## Task item
Write out the listing below in full and exactly, leaving out every picture.

## Input records

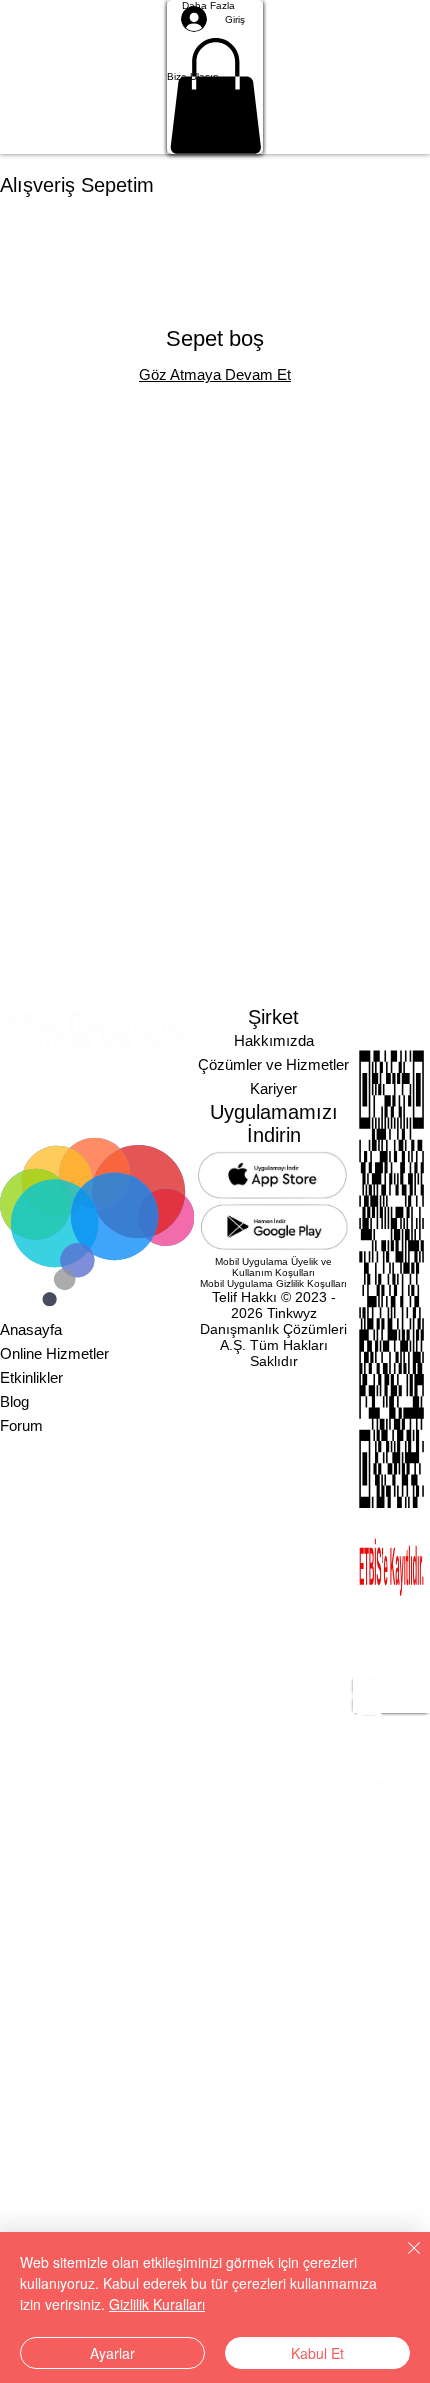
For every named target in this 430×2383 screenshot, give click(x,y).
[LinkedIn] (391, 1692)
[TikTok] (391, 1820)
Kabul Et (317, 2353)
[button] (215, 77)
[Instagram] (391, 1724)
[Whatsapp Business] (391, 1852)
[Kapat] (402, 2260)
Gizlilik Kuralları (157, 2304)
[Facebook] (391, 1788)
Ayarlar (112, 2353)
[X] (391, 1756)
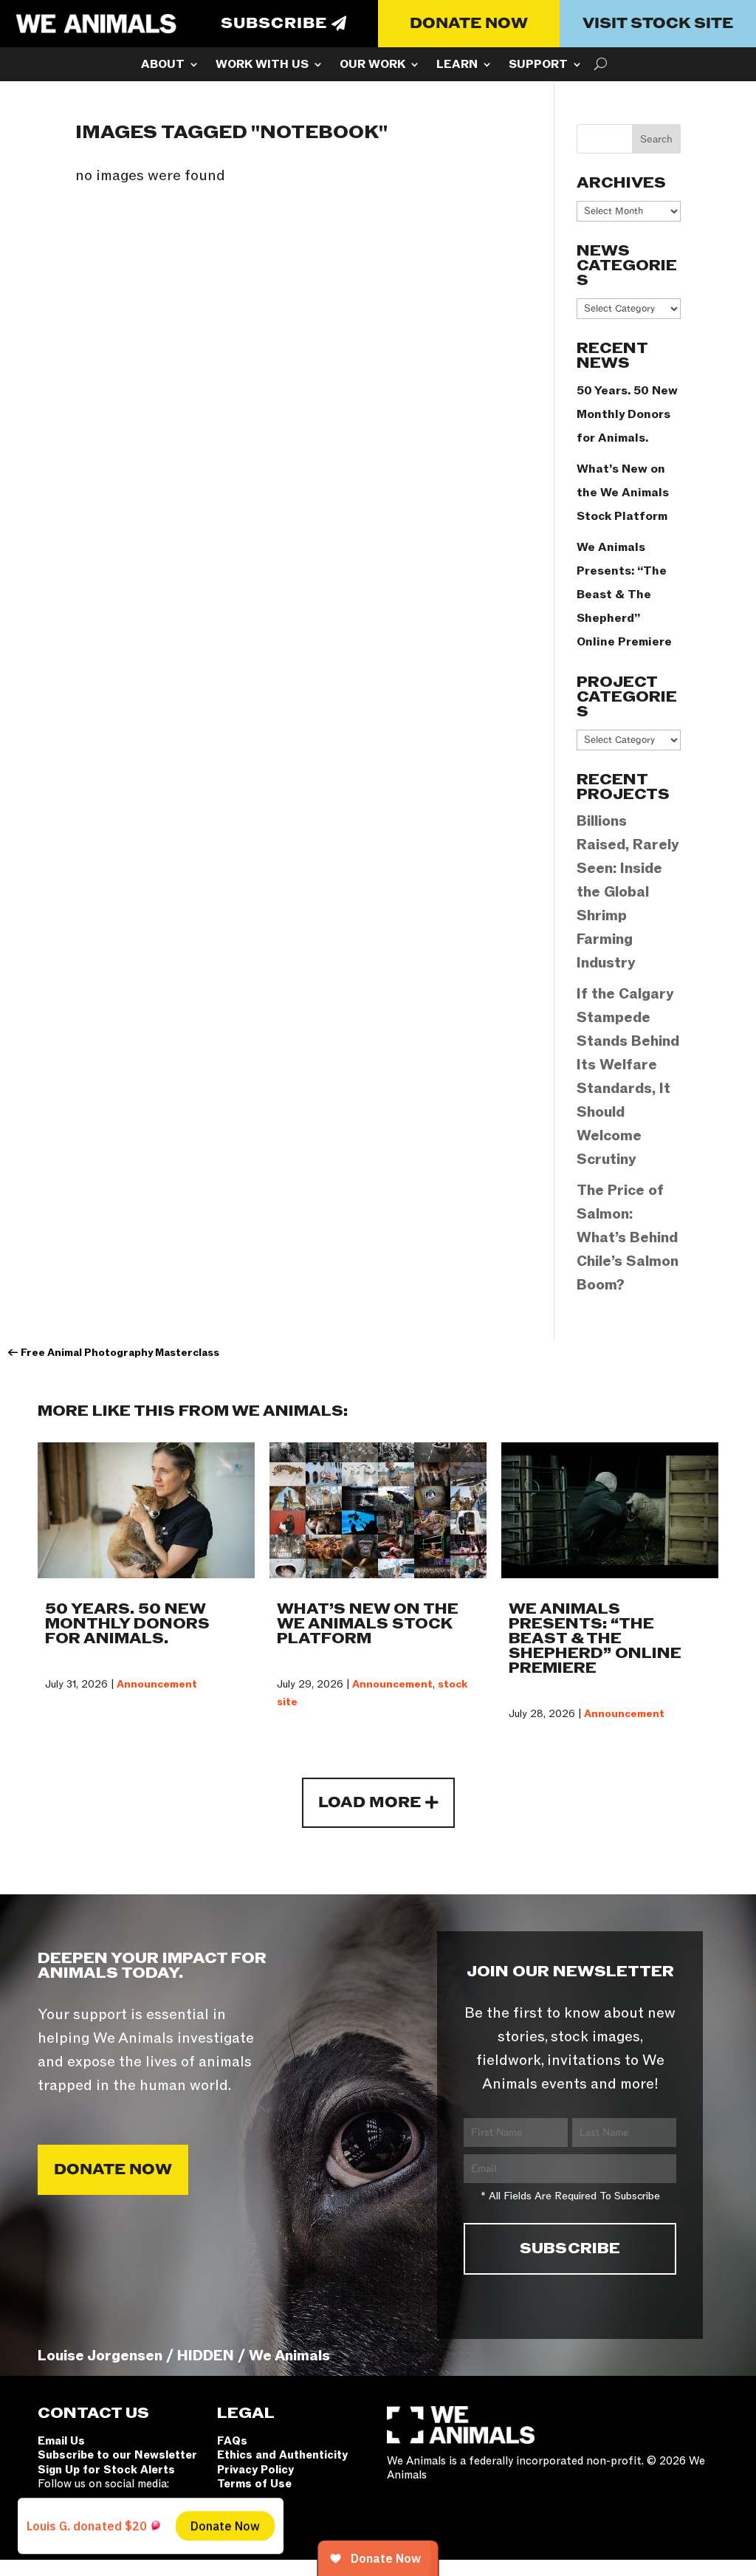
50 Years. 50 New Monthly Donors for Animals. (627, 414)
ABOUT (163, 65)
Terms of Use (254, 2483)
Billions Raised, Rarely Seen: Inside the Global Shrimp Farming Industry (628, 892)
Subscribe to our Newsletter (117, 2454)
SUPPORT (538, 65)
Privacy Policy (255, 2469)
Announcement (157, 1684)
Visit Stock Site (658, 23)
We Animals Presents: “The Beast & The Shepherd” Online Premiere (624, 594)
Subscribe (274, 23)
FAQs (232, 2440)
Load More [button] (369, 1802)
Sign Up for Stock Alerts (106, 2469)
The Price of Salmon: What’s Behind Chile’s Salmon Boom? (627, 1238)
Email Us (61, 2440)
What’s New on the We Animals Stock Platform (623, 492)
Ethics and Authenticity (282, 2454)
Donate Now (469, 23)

## Written solution
For every named target in this 430×2383 screenshot, give click(x,y).
[LinkedIn] (391, 1692)
[TikTok] (391, 1820)
Kabul Et (317, 2353)
[button] (215, 77)
[Instagram] (391, 1724)
[Whatsapp Business] (391, 1852)
[Kapat] (402, 2260)
Gizlilik Kuralları (157, 2304)
[Facebook] (391, 1788)
Ayarlar (112, 2353)
[X] (391, 1756)
50 Years. 50 New Monthly Donors for Animals. (627, 414)
ABOUT (163, 65)
Terms of Use (254, 2483)
Billions Raised, Rarely Seen: Inside the Global Shrimp Farming Industry (628, 892)
Subscribe to our Newsletter (117, 2454)
SUPPORT (538, 65)
Privacy Policy (255, 2469)
Announcement (157, 1684)
Visit Stock Site (658, 23)
We Animals Presents: “The Beast & The Shepherd” Online Premiere (624, 594)
Subscribe (274, 23)
FAQs (232, 2440)
Load More [button] (369, 1802)
Sign Up for Stock Alerts (106, 2469)
The Price of Salmon: What’s Behind Chile’s Salmon Boom? (627, 1238)
Email Us (61, 2440)
What’s New on the We Animals Stock Platform (623, 492)
Ethics and Authenticity (282, 2454)
Donate Now (469, 23)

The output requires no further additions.